Description of the Program:
Areas of Study
Behavioural Neuroscience Field
The Behavioural neuroscience graduate program at Brock University reflects the multidisciplinary nature of the neurosciences. Behavioural neuroscience integrates concepts and methods from biology, chemistry, physiology, pharmacology, and psychology in the study of the neurological underpinnings of behaviour. The basic tenet of the field is that behaviour ultimately reflects brain function and that understanding brain function helps us to understand behaviour. Research in behavioural neuroscience may be on any of a number of levels of analysis, ranging from the single cell to the whole organism. Individual students working in the field at Brock will usually specialize in a particular area, but they must also learn to appreciate the concepts and methods related to other issues and other levels of analysis. Research in behavioural neuroscience involves the use of a wide range of modern neuroanatomical, neurophysiological, and neuropharmacological techniques and behavioural measures in studies of humans and other animals.
|Goal of the Program:
|To prepare students to be at the forefront of research in behavioural neuroscience by providing both a broad background and focused, in-depth knowledge of modern approaches to neurosciences and the more traditional behavioural disciplines.

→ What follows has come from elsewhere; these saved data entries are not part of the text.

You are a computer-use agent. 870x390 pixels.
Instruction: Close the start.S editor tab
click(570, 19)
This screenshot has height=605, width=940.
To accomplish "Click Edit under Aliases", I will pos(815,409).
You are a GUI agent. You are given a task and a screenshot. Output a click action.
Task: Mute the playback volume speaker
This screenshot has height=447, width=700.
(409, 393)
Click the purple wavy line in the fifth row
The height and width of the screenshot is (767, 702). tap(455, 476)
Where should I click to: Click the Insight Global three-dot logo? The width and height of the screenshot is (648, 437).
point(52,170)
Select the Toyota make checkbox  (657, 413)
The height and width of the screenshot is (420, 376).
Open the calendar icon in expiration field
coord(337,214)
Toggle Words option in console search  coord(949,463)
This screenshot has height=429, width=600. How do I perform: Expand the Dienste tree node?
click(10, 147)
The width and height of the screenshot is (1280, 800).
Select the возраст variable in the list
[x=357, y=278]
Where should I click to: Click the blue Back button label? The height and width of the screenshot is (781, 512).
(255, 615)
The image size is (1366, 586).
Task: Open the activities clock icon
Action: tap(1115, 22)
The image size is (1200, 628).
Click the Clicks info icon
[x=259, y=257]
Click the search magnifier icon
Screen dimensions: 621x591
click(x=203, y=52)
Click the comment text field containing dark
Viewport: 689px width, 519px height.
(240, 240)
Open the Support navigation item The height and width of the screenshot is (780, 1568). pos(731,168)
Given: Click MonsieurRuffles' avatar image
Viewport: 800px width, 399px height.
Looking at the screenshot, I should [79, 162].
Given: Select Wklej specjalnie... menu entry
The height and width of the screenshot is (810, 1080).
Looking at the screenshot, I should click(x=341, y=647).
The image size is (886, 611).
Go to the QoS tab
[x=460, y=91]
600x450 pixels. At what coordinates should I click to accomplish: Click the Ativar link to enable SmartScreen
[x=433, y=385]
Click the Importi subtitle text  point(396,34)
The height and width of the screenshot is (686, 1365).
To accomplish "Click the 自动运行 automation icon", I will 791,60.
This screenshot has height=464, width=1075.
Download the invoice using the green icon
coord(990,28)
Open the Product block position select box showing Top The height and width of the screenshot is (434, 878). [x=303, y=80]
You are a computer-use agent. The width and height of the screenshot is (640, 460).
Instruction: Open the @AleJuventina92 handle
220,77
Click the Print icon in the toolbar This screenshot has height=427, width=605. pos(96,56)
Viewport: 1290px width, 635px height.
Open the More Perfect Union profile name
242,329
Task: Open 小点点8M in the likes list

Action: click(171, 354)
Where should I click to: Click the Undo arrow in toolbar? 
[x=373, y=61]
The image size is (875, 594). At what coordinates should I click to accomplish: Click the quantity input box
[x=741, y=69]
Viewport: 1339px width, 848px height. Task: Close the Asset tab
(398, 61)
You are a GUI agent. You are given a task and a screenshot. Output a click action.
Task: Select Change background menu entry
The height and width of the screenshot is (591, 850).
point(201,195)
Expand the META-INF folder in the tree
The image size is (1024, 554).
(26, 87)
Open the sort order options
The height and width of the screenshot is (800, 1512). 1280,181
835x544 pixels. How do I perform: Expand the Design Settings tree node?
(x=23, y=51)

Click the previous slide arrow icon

We are committed to training outstanding students for independent applied or basic research careers in academic, medical, public, or private institutions. Graduate training in our program is tailored to each student. We use an apprenticeship model, in which students work closely with a faculty supervisor and with a supervisory committee comprised of other faculty members of the student's choice. Students are given opportunities to conduct research also with other faculty members and graduate students. Students are expected to disseminate their research findings to the greater research community through participation in regional, national, or international conferences. Travel awards and travel assistance are readily available from the Office of Graduate Studies, the Psychology Department, and faculty mentors. Students are encouraged to publish their research in scientific journals as part of their training and to meet their career objectives.
|Nature of the Program:
- Mentorship model characterized by close, collaborative interactions among faculty and students.
- Individualized program of study that draws on breadth of faculty interests and expertise within the program and from departments and programs across the university.
- Few traditional core courses are required.
- The curriculum emphasizes seminars where faculty and graduate students meet regularly to discuss current journal articles and review chapters from the field of behavioural neuroscience, and seminars where graduate students and faculty across labs discuss their ongoing research projects.
- Annual Graduate Students/Faculty Research Symposium and regular seminars allow students to hone their presentation skills.
- Financial support for thesis research and its dissemination to the scientific community.
- Opportunities to gain teaching expertise through teaching apprenticeship, teaching assistantships, and lectureships.
|The core faculty in the Behavioural Neuroscience Program have active, productive research labs and have national/international reputations. The faculty research programs represent diverse facets of behavioural neuroscience and are supported by funding from agencies such as NSERC, CFI, CIHR, ahd SSHRC. Most faculty members of the Behavioural Neuroscience Program are also members of the Centre for Neuroscience, which provides opportunities for collegial, collaborative, and interdisciplinary research. Faculty labs are equipped for many techniques including electrophysiological and other psychophysiological recordings, neuroanatomical and neurophysiological measures such as immunohistochemistry, radioimmunoassay, enzyme-linked immunoassays, and the analysis and quantification of a wide-variety of cognitive and social behaviours.
Key Research Questions Include Investigation of:
- the neuroanatomical and neuropharmacological mapping of neural regions controlling ultrasonic vocalizations, and the relationship between ultrasonic vocalizations and affect.
- the neural correlates of attentional processes.
- electrophysiological investigation of visual information processing
- developmental and age-related change in cognitive and emotional function.
- electrophysiological investigation of sleep.
- behavioural consequences of sleep deprivation.
- behavioural and electrophysiological investigations of dual-task attention.
- the long-term sequelae of closed head injury.
- the relationship between performance and neuroendocrine function.
- role of experience in early life and in adolescence in shaping brain development and later vulnerability for depression, anxiety, and drug abuse using animal models.
- electrophysiological and endocrine correlates of risk-taking behaviours and individual differences in sensitivity to rewards and punishments.
- the development of perceptual expertise, with an emphasis on face perception.
- the impact of early experience on perceptual and cognitive development.